Bang & Olufsen and Saint Lauren Announce Limited, Collaborative, $35,000 Turntable
Bang & Olufsen’s latest turntable — made with Saint Laurent — costs more than a car and is limited to 10 units.

Last year, I tried the new H100 Bluetooth headphones from Bang & Olufsen, and they were both the best Bluetooth headphones I’ve ever tried and a pair I could never recommend. They sounded as good as the best wired closed-back headphones, with incredible detail and a massive soundstage. They felt unbelievably premium, with beautiful magnetic wheels to adjust volume and noise canceling on each side, but they were also light. I would like them to have marginally stronger noise canceling and fewer Bluetooth glitches; otherwise, they’re perfect. And yet, I could never recommend them because they retail for $1,550, which is an astonishing, absurd amount of money to spend on Bluetooth headphones.
Bang & Olufsen have some solid reasoning for the price, though. It wasn’t simply that the headphones were well made but that they were designed to be easily repairable and updatable. A driver could be replaced with a screwdriver in the store, as could the driver, and the firmware could easily be updated over the air, letting them upgrade the Bluetooth standard over time. The promise that Bang & Olufsen made was that, if you bought these headphones, you would comfortably use them for the next decade or so, which isn’t something you can say about most headphones, and they justified that claim by looking at their history of maintaining and restoring their products.

I give this preamble as this is precisely what this “new” $35,000 turntable is. Despite its longwinded name — the “Bang & Olufsen Beogram 4000c Saint Laurent Rive Droite Edition by Anthony Vaccarello” — these not new turntables. They’re 70s B&O 4000 series turntables that the company has taken in, cased in a beautiful South American ziricote wood case, and updated its cartridges and pre-amps. It’s a classic piece of 70s product design, slightly refreshed to bring it up to the modern day and rendered anew with styling from one of the classiest luxury houses on the market.
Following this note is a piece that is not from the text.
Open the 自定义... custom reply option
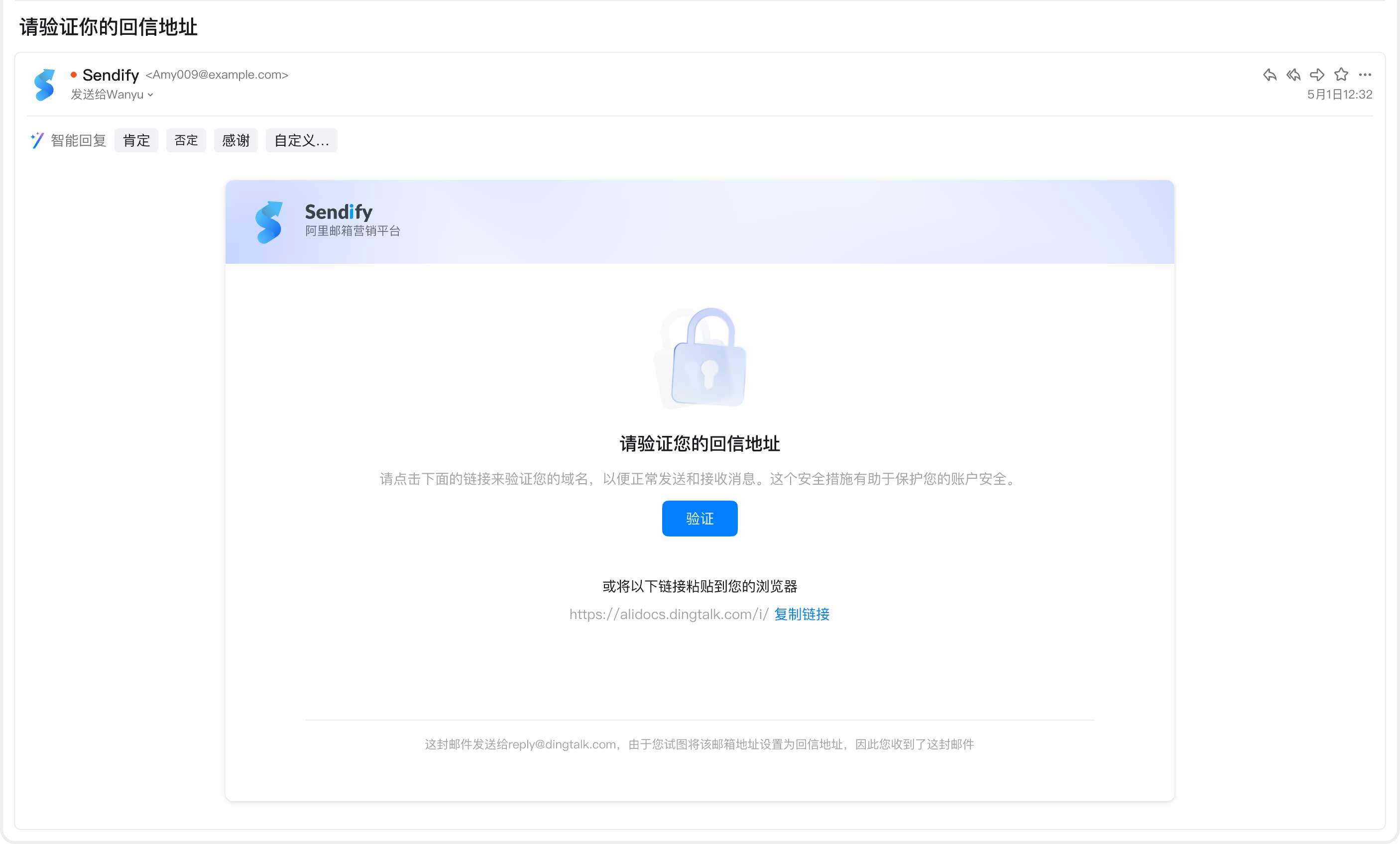The height and width of the screenshot is (844, 1400). coord(302,140)
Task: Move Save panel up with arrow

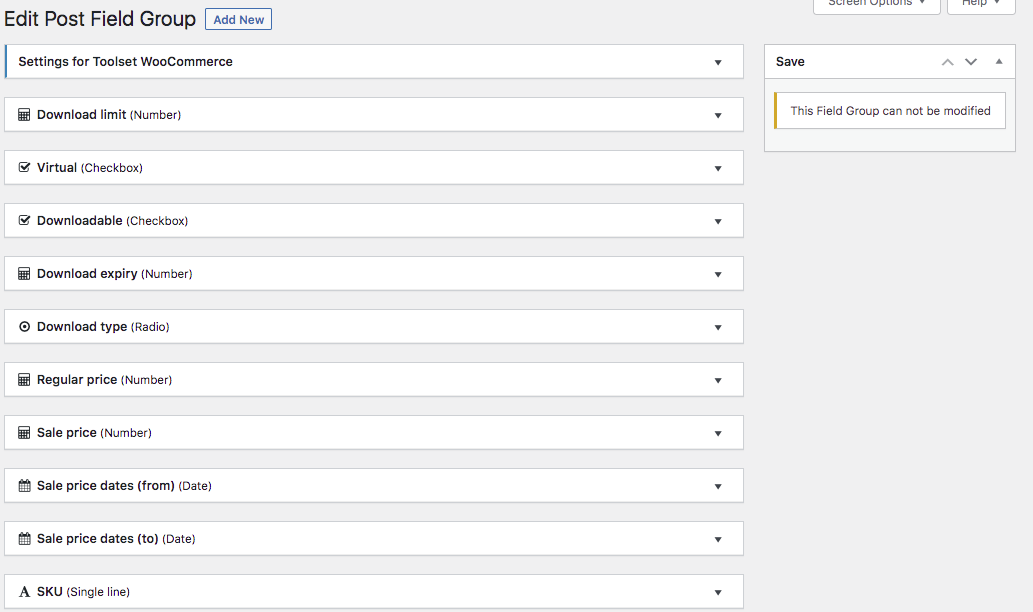Action: coord(948,62)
Even more so than the headphones, this is not a product I can “recommend.” Not only is the value-for-money proposition insane, but the 10 turntables are sold out, and if you can afford this turntable and would like to buy it, then my endorsement or otherwise wouldn’t factor into your purchasing decision.
But, it is interesting to flag in an era of so much disposable tech that quality and good taste is timeless. Yes, this turntable is unnecessarily expensive, but the design and materials are fundamentally the same as when it was released in the 70s, and because they were made excellently then, some minor updates can make them perfectly functional now. Browse eBay, and you can find 4000- and 5000-series turntables in excellent condition for around $1,000; and they look better than almost any modern solution, and a few updates can make them sound as good as them too.